The Kissinger Continuum: The Unauthorized History of the WEF’s Young Global Leaders Program

The World Economic Forum’s Young Global Leaders program, Klaus Schwab’s supposed brainchild, is actually an almost exact replica of Henry Kissinger’s International Seminar that was originally run out of Harvard and was funded by the CIA. In this article, Johnny Vedmore investigates the people behind Kissinger’s International Seminar, the CIA conduits which funded the program, and Kissinger’s key role in the creation of the WEF’s Young Global Leaders program itself.

The World Economic Forum’s Young Global Leaders (YGL) initiative has been responsible for seeding many of the ruling elite into positions of power and influence within the worlds of business, civil society and, most importantly, politics. The fall of the Soviet Union soon became the apparent catalyst for the creation of the Global Leaders for Tomorrowprogram, which was the precursor to the Young Global Leaders initiative over a decade later.

However, the supposed mastermind of the project, the WEF’s lifetime leader Klaus Schwab, had himself already been helped into his own influential position by a very similar program run out of Harvard University that was heavily funded by the American Central Intelligence Agency (CIA). The Harvard initiative in question, often referred to as Henry Kissinger’s International Seminar, was one of several programs set up by senior members of organizations such as the Council on Foreign Relations and the newly created CIA. In fact, during the post-World War II era, the United States was proactively creating many such programs with the intention of grooming potential young foreign leaders and installing them into positions of power. The main motive behind the establishment of these programs was ostensibly to combat and prevent communist infiltration of foreign states while also assuring that future global leaders would be amenable to US interests.

Originally, the United States created these secretive youth organizations with the aim of targetting potential future European leadership candidates. Yet, soon, no country in the world would be safe from possible CIA-sponsored political infiltration. In this article, we will examine one of the front organizations which used vast amounts of CIA money to fund various Harvard projects including Kissinger’s International Seminar. We will learn who the people were who created these funding platforms, and we’ll also look at other such educational initiatives, some still in existence today, which have helped American intelligence infiltrate governments worldwide.

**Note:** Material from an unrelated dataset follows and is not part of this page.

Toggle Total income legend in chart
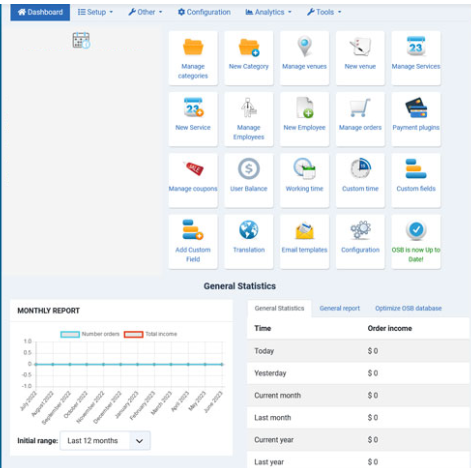 pyautogui.click(x=150, y=334)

The American Friends of the Middle East

In 1967, it was Harvard’s own Humphrey Doermann who exposed that certain Harvard Summer School courses and initiatives were actually being funded via CIA conduits. Even though almost a decade of funding throughout the 1950s remained undeclared, it was revealed that, between 1960 and 1966, Kissinger’s International Seminar received funding from three CIA conduits: The Asian Foundation, The Farfield Foundation, and The American Friend’s of the Middle East, the latter being one of the more well-known, influential and successful CIA conduits of the era.

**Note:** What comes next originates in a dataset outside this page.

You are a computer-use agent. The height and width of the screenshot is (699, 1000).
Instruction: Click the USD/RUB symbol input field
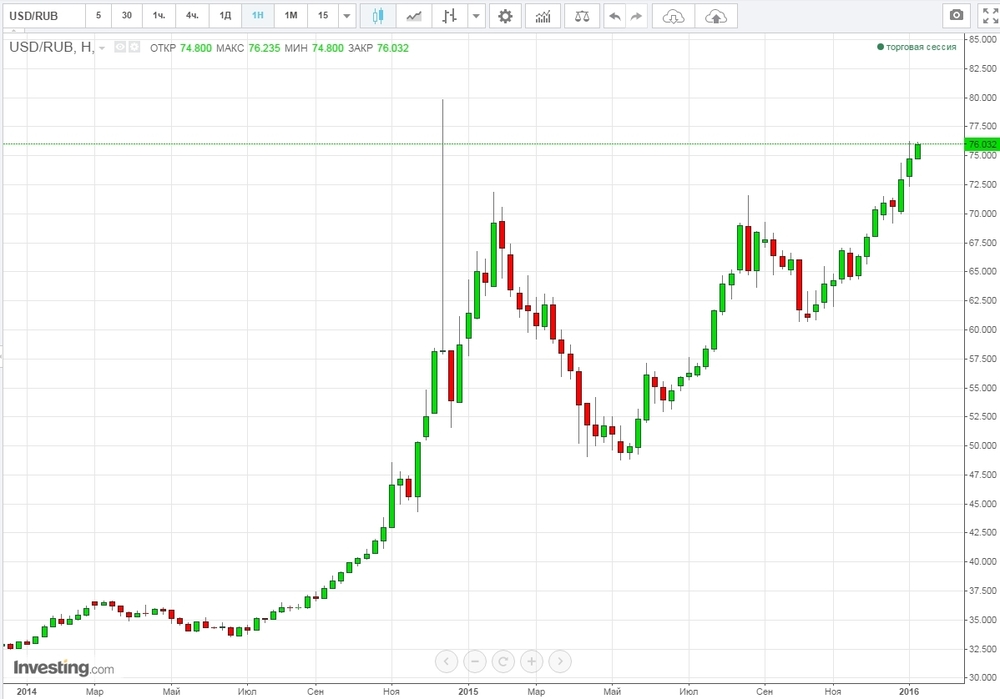click(42, 16)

The CIA funded Harvard-based International Seminar, and the conduits which the Central Intelligence Agency used to supply the forum with the necessary funds to run the program, are of great historical significance.

The American Friends of the Middle East (AFME) was not just a simple front organization used to funnel secret CIA money into their various projects, in fact, there were some very big names attached to this prominent post-war organization. The AFME was considered to be an “international educational organization” and was formed the same year that Henry Kissinger launched the International Seminar at Harvard, in 1951. There were 27 men and women who made up the AFME, which was led by Kermit “Kim” Roosevelt, Jr., the grandson of former-American President Theodore Roosevelt. The CIA had been formed in 1947 from what was originally the Office of Strategic Services (OSS) and Kermit Roosevelt Jr. was extremely influential in the early years of both organizations.

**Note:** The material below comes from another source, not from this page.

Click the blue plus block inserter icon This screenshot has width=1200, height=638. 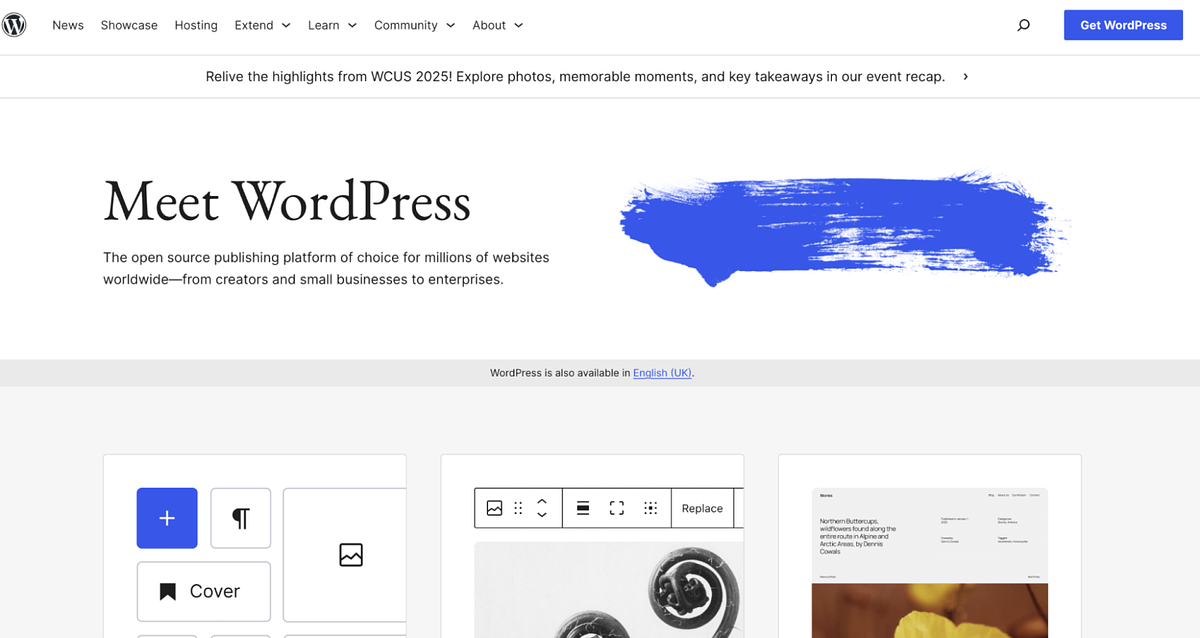(167, 518)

Kermit Roosevelt had been recruited by the mastermind behind the OSS, General William Joseph “Wild Bill” Donovan, in 1941 and he was soon placed into the newly-created Office of the Co-ordinator of Information— the precursor to the OSS—as a special assistant to Dean Acheson. Working out of the State Department, Acheson, who was then Assistant Secretary of State, had been tasked during World War II with implementing President Franklin Roosevelt’s policy of undermining Axis powers while at the same time supplying economic aid to Great Britain. Kermit Roosevelt, who was distantly related to the president, had had an affinity with the Middle East from a very young age with the Daily Mail of Hagerstown in Maryland reporting in September 1948 that: “Mr. [Kermit] Roosevelt’s career as a writer began when he was a child with the composing of a prophetic poem, ‘The Lure of the East,’ for the ‘American Boy’ magazine. He was eleven at the time.” Kermit’s father, also named Kermit, had been in the “shipping business,” as mentioned in the latter article. This had meant that Kermit Jr. had travelled around the world at an early age.